Task goal » Retype the full set of records. Keep every character identical.
*** Supplied material ***
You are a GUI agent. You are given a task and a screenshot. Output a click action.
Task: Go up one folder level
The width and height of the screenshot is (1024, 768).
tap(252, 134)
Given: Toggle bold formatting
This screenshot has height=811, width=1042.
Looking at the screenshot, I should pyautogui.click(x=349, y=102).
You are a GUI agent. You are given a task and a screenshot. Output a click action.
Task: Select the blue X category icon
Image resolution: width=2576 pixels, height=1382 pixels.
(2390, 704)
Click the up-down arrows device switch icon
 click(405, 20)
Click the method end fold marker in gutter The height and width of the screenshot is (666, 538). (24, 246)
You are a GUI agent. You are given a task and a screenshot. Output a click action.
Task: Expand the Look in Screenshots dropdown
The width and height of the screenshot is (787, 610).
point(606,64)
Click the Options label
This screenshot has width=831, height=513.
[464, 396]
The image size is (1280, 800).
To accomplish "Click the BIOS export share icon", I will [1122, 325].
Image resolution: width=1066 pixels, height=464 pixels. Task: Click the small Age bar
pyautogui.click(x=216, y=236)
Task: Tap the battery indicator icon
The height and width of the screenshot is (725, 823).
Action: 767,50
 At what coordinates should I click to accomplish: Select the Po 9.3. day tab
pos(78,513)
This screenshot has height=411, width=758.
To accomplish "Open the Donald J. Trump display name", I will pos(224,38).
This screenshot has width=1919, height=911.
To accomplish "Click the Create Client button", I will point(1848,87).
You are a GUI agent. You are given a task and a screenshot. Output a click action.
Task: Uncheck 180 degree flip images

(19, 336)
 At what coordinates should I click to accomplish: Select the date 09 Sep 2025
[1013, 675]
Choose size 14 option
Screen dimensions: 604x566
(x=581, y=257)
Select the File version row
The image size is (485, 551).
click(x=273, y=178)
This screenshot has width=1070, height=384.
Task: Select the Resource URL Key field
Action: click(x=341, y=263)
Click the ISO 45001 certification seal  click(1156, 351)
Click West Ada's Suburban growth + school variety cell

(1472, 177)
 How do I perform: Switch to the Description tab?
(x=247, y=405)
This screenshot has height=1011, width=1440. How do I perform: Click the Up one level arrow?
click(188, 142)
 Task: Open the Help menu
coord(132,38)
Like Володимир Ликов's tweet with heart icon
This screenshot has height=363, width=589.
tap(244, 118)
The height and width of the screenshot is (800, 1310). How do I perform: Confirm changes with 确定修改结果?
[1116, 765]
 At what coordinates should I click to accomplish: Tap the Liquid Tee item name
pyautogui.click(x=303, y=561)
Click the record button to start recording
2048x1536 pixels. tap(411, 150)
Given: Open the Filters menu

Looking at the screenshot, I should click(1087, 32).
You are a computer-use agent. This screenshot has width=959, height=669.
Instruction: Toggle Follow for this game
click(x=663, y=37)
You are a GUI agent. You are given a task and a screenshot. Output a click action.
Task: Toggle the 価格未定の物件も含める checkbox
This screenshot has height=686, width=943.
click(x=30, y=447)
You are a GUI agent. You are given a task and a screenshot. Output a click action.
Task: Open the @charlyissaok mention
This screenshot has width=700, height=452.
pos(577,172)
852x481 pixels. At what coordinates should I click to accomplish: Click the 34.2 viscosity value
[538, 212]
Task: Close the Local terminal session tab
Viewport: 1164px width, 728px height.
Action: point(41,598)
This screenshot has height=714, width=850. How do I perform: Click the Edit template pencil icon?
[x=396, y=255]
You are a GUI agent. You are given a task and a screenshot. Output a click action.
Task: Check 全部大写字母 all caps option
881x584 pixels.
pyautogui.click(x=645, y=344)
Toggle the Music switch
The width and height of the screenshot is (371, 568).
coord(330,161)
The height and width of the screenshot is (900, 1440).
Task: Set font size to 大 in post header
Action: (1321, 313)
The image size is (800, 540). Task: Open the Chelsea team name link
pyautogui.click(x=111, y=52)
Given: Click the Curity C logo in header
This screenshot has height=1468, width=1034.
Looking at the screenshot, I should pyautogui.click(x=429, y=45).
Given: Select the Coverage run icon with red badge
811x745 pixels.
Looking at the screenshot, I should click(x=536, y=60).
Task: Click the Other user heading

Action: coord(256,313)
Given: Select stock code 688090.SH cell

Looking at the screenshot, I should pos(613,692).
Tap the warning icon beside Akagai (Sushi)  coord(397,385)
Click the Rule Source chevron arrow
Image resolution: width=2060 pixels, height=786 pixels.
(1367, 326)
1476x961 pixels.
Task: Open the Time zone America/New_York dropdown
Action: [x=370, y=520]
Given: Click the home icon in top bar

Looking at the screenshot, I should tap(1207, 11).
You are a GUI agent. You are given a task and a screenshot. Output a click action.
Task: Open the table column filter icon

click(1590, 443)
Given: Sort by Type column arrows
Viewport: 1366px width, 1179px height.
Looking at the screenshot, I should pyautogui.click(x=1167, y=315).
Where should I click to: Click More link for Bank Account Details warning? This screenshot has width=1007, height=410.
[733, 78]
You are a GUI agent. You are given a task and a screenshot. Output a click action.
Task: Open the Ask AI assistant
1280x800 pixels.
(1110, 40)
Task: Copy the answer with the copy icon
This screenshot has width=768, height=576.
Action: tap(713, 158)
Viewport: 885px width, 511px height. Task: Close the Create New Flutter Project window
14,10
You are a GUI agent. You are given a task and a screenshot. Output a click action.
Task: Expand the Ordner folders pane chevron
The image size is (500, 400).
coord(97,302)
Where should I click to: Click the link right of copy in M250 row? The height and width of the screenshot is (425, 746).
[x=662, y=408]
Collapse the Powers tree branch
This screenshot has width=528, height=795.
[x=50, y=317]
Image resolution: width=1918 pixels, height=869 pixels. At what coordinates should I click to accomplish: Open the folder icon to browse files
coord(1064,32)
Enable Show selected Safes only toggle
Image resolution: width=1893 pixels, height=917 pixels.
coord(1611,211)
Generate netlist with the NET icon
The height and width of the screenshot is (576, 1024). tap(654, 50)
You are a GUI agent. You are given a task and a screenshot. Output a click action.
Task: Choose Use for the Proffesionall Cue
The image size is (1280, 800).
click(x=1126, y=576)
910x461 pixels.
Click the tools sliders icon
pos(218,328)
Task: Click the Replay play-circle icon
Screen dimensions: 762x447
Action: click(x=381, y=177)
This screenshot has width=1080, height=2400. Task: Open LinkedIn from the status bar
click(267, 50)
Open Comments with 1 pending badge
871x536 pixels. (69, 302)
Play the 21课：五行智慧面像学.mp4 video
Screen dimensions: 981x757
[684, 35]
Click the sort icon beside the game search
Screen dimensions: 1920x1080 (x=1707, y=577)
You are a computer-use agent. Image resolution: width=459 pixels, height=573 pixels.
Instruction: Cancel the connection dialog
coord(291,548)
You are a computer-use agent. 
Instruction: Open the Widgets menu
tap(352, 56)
*** End of Supplied material ***
Solution for this exercise »
You are a GUI agent. You are given a task and a screenshot. Output a click action.
Task: Go up one folder level
The width and height of the screenshot is (1024, 768).
tap(252, 134)
Given: Toggle bold formatting
This screenshot has height=811, width=1042.
Looking at the screenshot, I should pyautogui.click(x=349, y=102).
You are a GUI agent. You are given a task and a screenshot. Output a click action.
Task: Select the blue X category icon
Image resolution: width=2576 pixels, height=1382 pixels.
(2390, 704)
Click the up-down arrows device switch icon
 click(405, 20)
Click the method end fold marker in gutter The height and width of the screenshot is (666, 538). (24, 246)
You are a GUI agent. You are given a task and a screenshot. Output a click action.
Task: Expand the Look in Screenshots dropdown
The width and height of the screenshot is (787, 610).
point(606,64)
Click the Options label
This screenshot has width=831, height=513.
[464, 396]
The image size is (1280, 800).
To accomplish "Click the BIOS export share icon", I will [1122, 325].
Image resolution: width=1066 pixels, height=464 pixels. Task: Click the small Age bar
pyautogui.click(x=216, y=236)
Task: Tap the battery indicator icon
The height and width of the screenshot is (725, 823).
Action: 767,50
 At what coordinates should I click to accomplish: Select the Po 9.3. day tab
pos(78,513)
This screenshot has height=411, width=758.
To accomplish "Open the Donald J. Trump display name", I will pos(224,38).
This screenshot has width=1919, height=911.
To accomplish "Click the Create Client button", I will point(1848,87).
You are a GUI agent. You are given a task and a screenshot. Output a click action.
Task: Uncheck 180 degree flip images

(19, 336)
 At what coordinates should I click to accomplish: Select the date 09 Sep 2025
[1013, 675]
Choose size 14 option
Screen dimensions: 604x566
(x=581, y=257)
Select the File version row
The image size is (485, 551).
click(x=273, y=178)
This screenshot has width=1070, height=384.
Task: Select the Resource URL Key field
Action: click(x=341, y=263)
Click the ISO 45001 certification seal  click(1156, 351)
Click West Ada's Suburban growth + school variety cell

(1472, 177)
 How do I perform: Switch to the Description tab?
(x=247, y=405)
This screenshot has height=1011, width=1440. How do I perform: Click the Up one level arrow?
click(188, 142)
 Task: Open the Help menu
coord(132,38)
Like Володимир Ликов's tweet with heart icon
This screenshot has height=363, width=589.
tap(244, 118)
The height and width of the screenshot is (800, 1310). How do I perform: Confirm changes with 确定修改结果?
[1116, 765]
 At what coordinates should I click to accomplish: Tap the Liquid Tee item name
pyautogui.click(x=303, y=561)
Click the record button to start recording
2048x1536 pixels. tap(411, 150)
Given: Open the Filters menu

Looking at the screenshot, I should click(1087, 32).
You are a computer-use agent. This screenshot has width=959, height=669.
Instruction: Toggle Follow for this game
click(x=663, y=37)
You are a GUI agent. You are given a task and a screenshot. Output a click action.
Task: Toggle the 価格未定の物件も含める checkbox
This screenshot has height=686, width=943.
click(x=30, y=447)
You are a GUI agent. You are given a task and a screenshot. Output a click action.
Task: Open the @charlyissaok mention
This screenshot has width=700, height=452.
pos(577,172)
852x481 pixels. At what coordinates should I click to accomplish: Click the 34.2 viscosity value
[538, 212]
Task: Close the Local terminal session tab
Viewport: 1164px width, 728px height.
Action: point(41,598)
This screenshot has height=714, width=850. How do I perform: Click the Edit template pencil icon?
[x=396, y=255]
You are a GUI agent. You are given a task and a screenshot. Output a click action.
Task: Check 全部大写字母 all caps option
881x584 pixels.
pyautogui.click(x=645, y=344)
Toggle the Music switch
The width and height of the screenshot is (371, 568).
coord(330,161)
The height and width of the screenshot is (900, 1440).
Task: Set font size to 大 in post header
Action: (1321, 313)
The image size is (800, 540). Task: Open the Chelsea team name link
pyautogui.click(x=111, y=52)
Given: Click the Curity C logo in header
This screenshot has height=1468, width=1034.
Looking at the screenshot, I should pyautogui.click(x=429, y=45).
Given: Select the Coverage run icon with red badge
811x745 pixels.
Looking at the screenshot, I should click(x=536, y=60).
Task: Click the Other user heading

Action: coord(256,313)
Given: Select stock code 688090.SH cell

Looking at the screenshot, I should pos(613,692).
Tap the warning icon beside Akagai (Sushi)  coord(397,385)
Click the Rule Source chevron arrow
Image resolution: width=2060 pixels, height=786 pixels.
(1367, 326)
1476x961 pixels.
Task: Open the Time zone America/New_York dropdown
Action: [x=370, y=520]
Given: Click the home icon in top bar

Looking at the screenshot, I should tap(1207, 11).
You are a GUI agent. You are given a task and a screenshot. Output a click action.
Task: Open the table column filter icon

click(1590, 443)
Given: Sort by Type column arrows
Viewport: 1366px width, 1179px height.
Looking at the screenshot, I should pyautogui.click(x=1167, y=315).
Where should I click to: Click More link for Bank Account Details warning? This screenshot has width=1007, height=410.
[733, 78]
You are a GUI agent. You are given a task and a screenshot. Output a click action.
Task: Open the Ask AI assistant
1280x800 pixels.
(1110, 40)
Task: Copy the answer with the copy icon
This screenshot has width=768, height=576.
Action: tap(713, 158)
Viewport: 885px width, 511px height. Task: Close the Create New Flutter Project window
14,10
You are a GUI agent. You are given a task and a screenshot. Output a click action.
Task: Expand the Ordner folders pane chevron
The image size is (500, 400).
coord(97,302)
Where should I click to: Click the link right of copy in M250 row? The height and width of the screenshot is (425, 746).
[x=662, y=408]
Collapse the Powers tree branch
This screenshot has width=528, height=795.
[x=50, y=317]
Image resolution: width=1918 pixels, height=869 pixels. At what coordinates should I click to accomplish: Open the folder icon to browse files
coord(1064,32)
Enable Show selected Safes only toggle
Image resolution: width=1893 pixels, height=917 pixels.
coord(1611,211)
Generate netlist with the NET icon
The height and width of the screenshot is (576, 1024). tap(654, 50)
You are a GUI agent. You are given a task and a screenshot. Output a click action.
Task: Choose Use for the Proffesionall Cue
The image size is (1280, 800).
click(x=1126, y=576)
910x461 pixels.
Click the tools sliders icon
pos(218,328)
Task: Click the Replay play-circle icon
Screen dimensions: 762x447
Action: click(x=381, y=177)
This screenshot has width=1080, height=2400. Task: Open LinkedIn from the status bar
click(267, 50)
Open Comments with 1 pending badge
871x536 pixels. (69, 302)
Play the 21课：五行智慧面像学.mp4 video
Screen dimensions: 981x757
[684, 35]
Click the sort icon beside the game search
Screen dimensions: 1920x1080 (x=1707, y=577)
You are a computer-use agent. Image resolution: width=459 pixels, height=573 pixels.
Instruction: Cancel the connection dialog
coord(291,548)
You are a computer-use agent. 
Instruction: Open the Widgets menu
tap(352, 56)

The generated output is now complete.